Exercise requirements:
1. According to the passage on dividend stocks and passive income, what was the payout ratio of Fortis in 2021?
2. Continue the passage on dividend stocks and passive income, starting after its final sentence.

Reading text:
====================

It’s awesome to get real passive income! You need to watch out, though. There are lists out there that claim to show many ways to earn passive income, but most require active work. If you’re not careful, you could be creating more jobs for yourself. Of course, if you enjoy doing whatever it is that earns you semi-passive income, it could work well for you.
Even earning passive income from dividend stocks requires some work at least initially to identify suitable stocks. Below, I discuss dividend stocks with three qualities that should work wonderfully in creating passive income for you.
Dividend stocks that provide safe dividends
Fortis (TSX:FTS)(NYSE:FTS) is an easy-to-understand dividend stock that provides safe dividends. First, it’s a regulated utility that earns predictable earnings. Second, it maintains a sustainable payout ratio. Its 2021 payout was 79%.
Dividend stocks aren’t equal! Dividend stocks that have underlying businesses with more volatile earnings, such as cyclical stocks, would require a lower payout ratio for a bigger margin of safety to protect the dividend. Therefore, it’s a useful exercise to compare payout ratios of dividend stocks in the same industry to get an idea of sustainable payout ratios for stocks in that industry.

====================

Dataset records:
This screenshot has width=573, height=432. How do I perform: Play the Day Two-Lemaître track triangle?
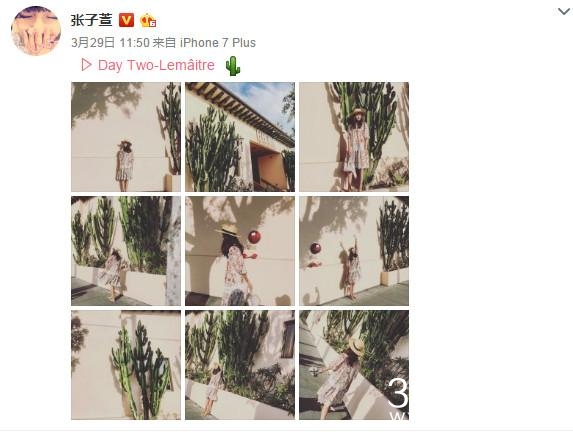pyautogui.click(x=87, y=65)
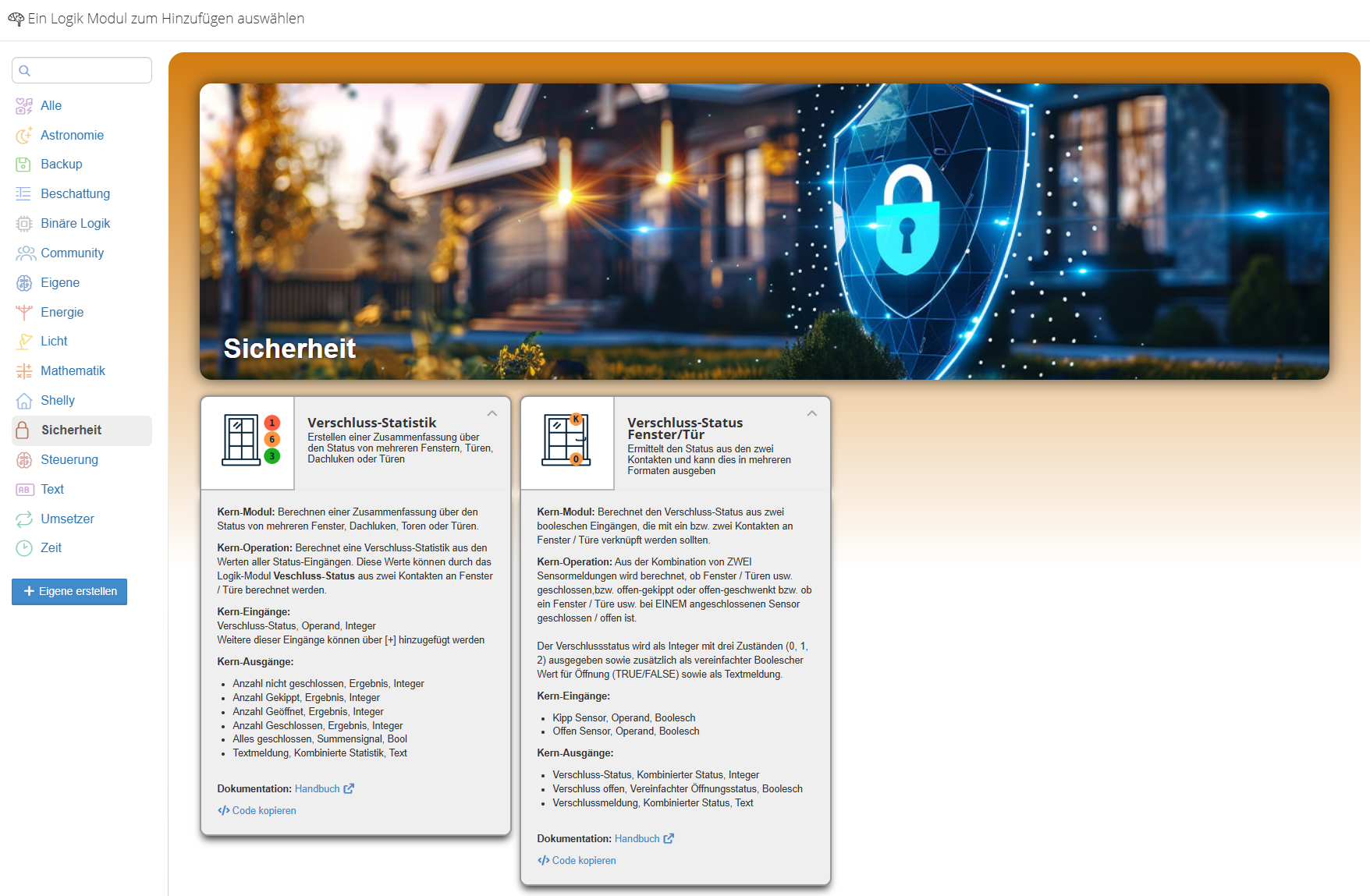The width and height of the screenshot is (1370, 896).
Task: Select the Mathematik category
Action: click(x=73, y=371)
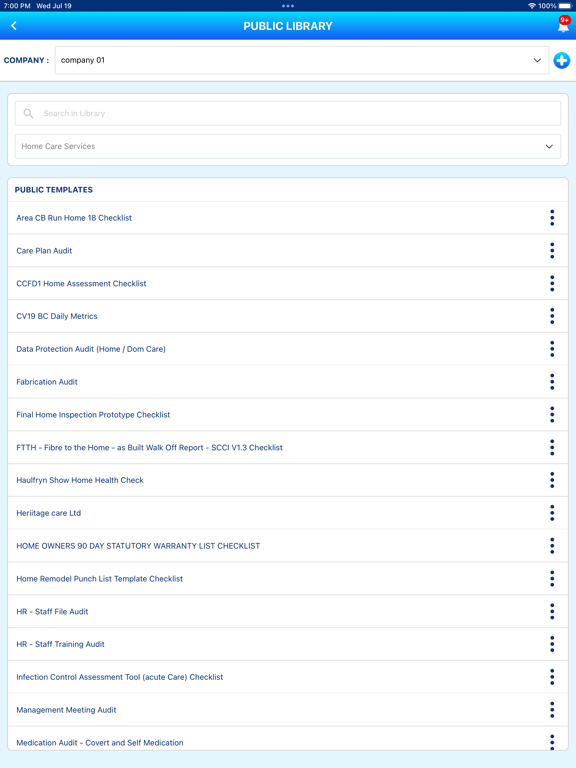Open three-dot menu for Fabrication Audit

(x=552, y=382)
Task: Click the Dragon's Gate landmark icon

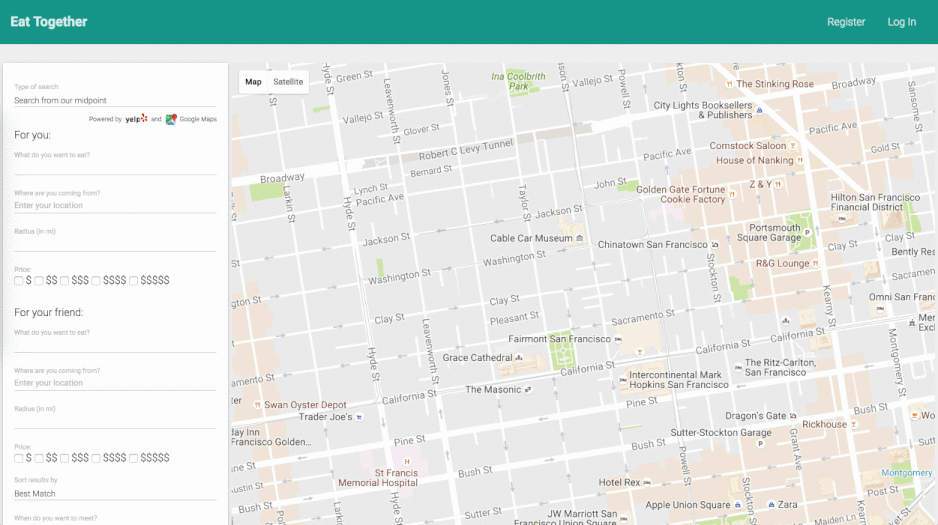Action: pyautogui.click(x=793, y=416)
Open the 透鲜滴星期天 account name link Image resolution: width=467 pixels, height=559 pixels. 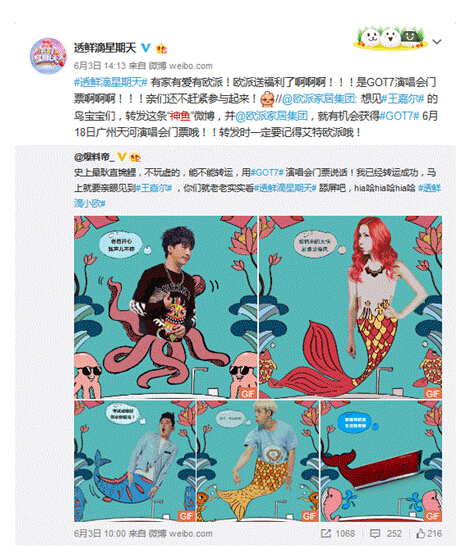pos(105,47)
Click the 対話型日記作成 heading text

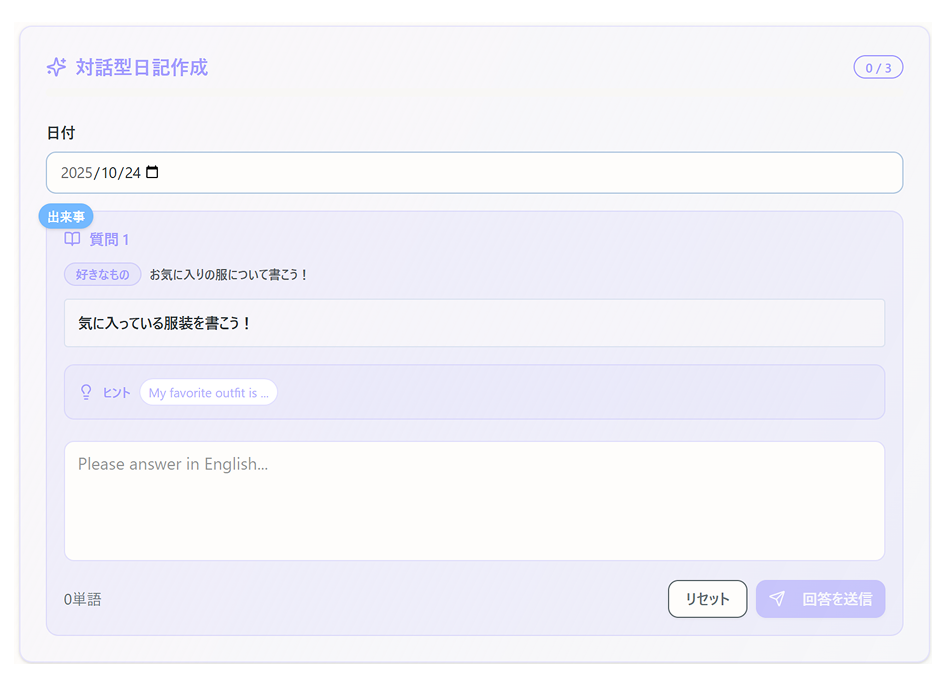click(x=141, y=67)
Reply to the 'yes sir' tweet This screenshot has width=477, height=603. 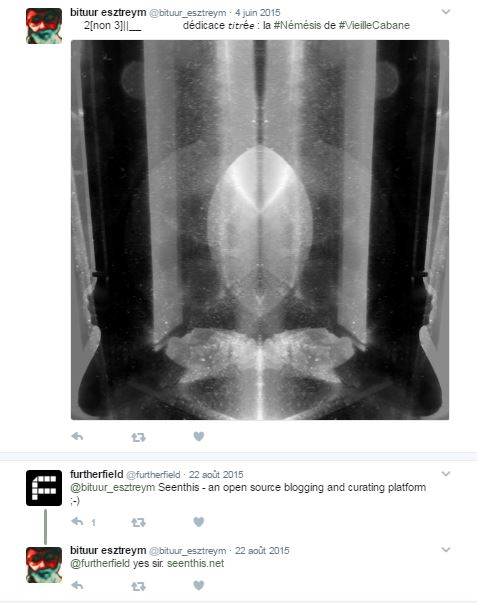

====================

Answers to the problems:
1. 79%

2.
Ideally, investors should get growing dividends
Unless you need more passive income now, it’s usually better to own dividend stocks that are growing their dividends. While it can be enticing to get a 6% yield from a real estate investment trust (REIT) that doesn’t increase its dividend, it would be a better long-term investment to buy a dividend-growth stock like TC Energy that has a slightly lower yield of about 5.4%. TC Energy just raised its dividend by 3.4%. In the long run, its dividend increases will at least keep pace with inflation and help your passive-income stream maintain its purchasing power. This advantage is not present in a high-yield stock that keeps its cash distribution stagnant.
Fortis stock has 48 consecutive years of dividend growth. This streak is expected to continue into the foreseeable future. This is why many passive-income investors continue to hold their Fortis shares that they have purchased long ago! These smart investors are now sitting on big yields on costs and earning passive income they can rely on.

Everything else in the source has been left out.